The plain truth is that big fish anti-socials quickly invest ill-gotten wealth in assets such as land, buildings, precious jewellery or in foreign currencies held in offshore accounts. Therefore the majority of holders of the invalidated Rs.1,000 and Rs.500 currency notes are inevitably small-fry citizens, farmers and small-scale businessmen obliged to keep cash to pay off venal government officials, and the vast number of the country’s illiterate and/or ill-educated citizens with cash savings to meet marriage, medical emergency and daily purchases. These citizens have had to stand in queues for long hours to exchange old for new notes. This is why the demonetisation of 1978 didn’t work. On the contrary, corruption and tax evasion multiplied manifold in its wake. 

Corrupt businessmen, terrorists and counterfeiters apart, there is one genus which needs vast stockpiles of currency to distribute among vote bank managers and the electorate: political parties. With the Punjab and UP state elections scheduled within the next few months, the conclusion that opposition political parties are the prime targets of the BJP government’s demonetisation initiative, is inescapable. The tragedy is that the poorest and most vulnerable — and gullible — citizens will have to pay a heavy price for this cynical manoeuvre.

 

Time to Stand up for Liberal Values

The upset victory of real estate tycoon Donald Trump in the year-long campaign for the presidency of the United States of America — the world’s economically and militarily most powerful nation — presages a turbulent four-year period for the world. Trump’s unexpected triumph in the race to the White House and customary obeisance to the innate wisdom of the people in free democracies should not obfuscate the reality that America’s president-elect is a racist, bigot, misogynist and xenophobe. His administration is certain to hinder, if not reverse, progress towards free international trade in goods and services, the spread of democratic, egalitarian ideals and attainment of peace, harmony and gender equality among people of all races and nations as enshrined in the charter of the United Nations. 

Indeed, America’s 45th presidential election in which the electorate of the world’s showpiece democracy elected this patently unqualified demagogue with no previous experience of government and a questionable record of business ethics, as President, exposes its several inadequacies and infirmities. For one, it’s much proclaimed education system is evidently not quite as good as it is believed to be. If it was, how could over half the population deliberately vote in favour of an individual who brazenly labels the country’s Mexican and Latino population as drug runners and rapists, brands all Muslims terrorists, publicly admits to groping women and fails to maintain the ordinary courtesies and norms of civil public debate? 

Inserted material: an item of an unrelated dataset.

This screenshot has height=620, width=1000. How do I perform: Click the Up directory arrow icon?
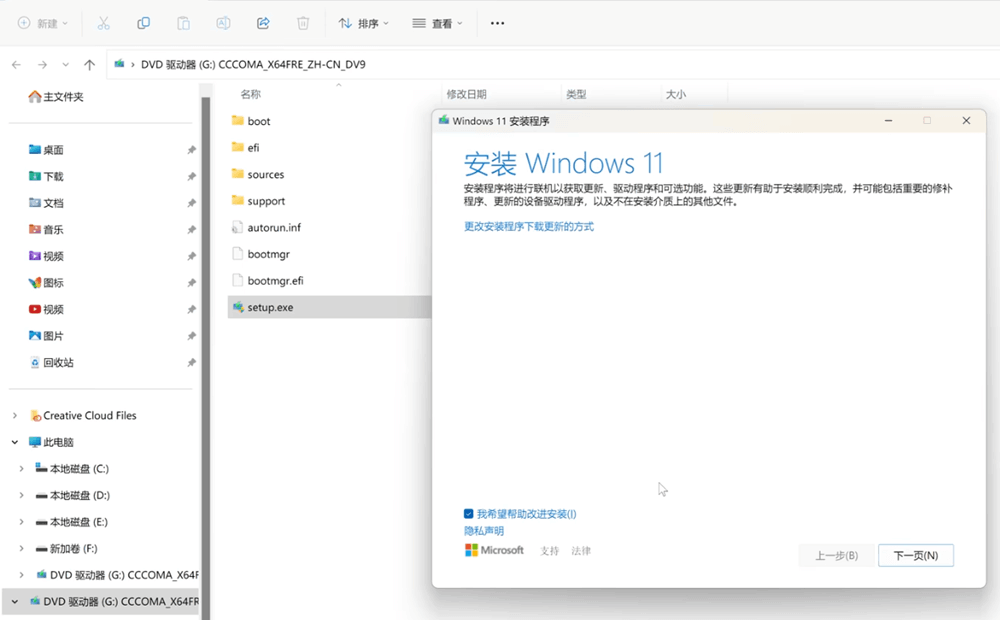[89, 65]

Unfortunately, there’s a discernible regression in the Western world towards isolationism driven by an ignoble greed to preserve global wealth inequalities and advantages accumulated during the past three centuries since the industrial revolution. Fearful of the rise and progress of emerging nations of the third world, sizeable proportions of westerners who failed to sufficiently invest in their education and skills development, are increasingly reposing faith in under-qualified rabble-rousers such as Trump, to turn back the tide of history and stop progress towards emergence of a fair, just and equitable new world order. 

Meanwhile, it’s pertinent to note that right-thinking people and liberals in the US haven’t thrown in the towel. The backlash against Donald Trump’s elevation to the White House is substantial and vigorous. This is an era of uncertainty for the global economy and ecology with the rise of racism, religious intolerance, and xenophobia in countries around the world, India not excluded. In this era of darkness, fair-minded liberals should stand firm and disregard the advice of muddled media pundits such as author-writer Chetan Bhagat who advises politicians and intellectuals to learn to “listen to the people” (Times of India, November 13). The proper role of politicians and public intellectuals is to guide the people towards building prosperous and harmonious nations, not to pander to their basest instincts.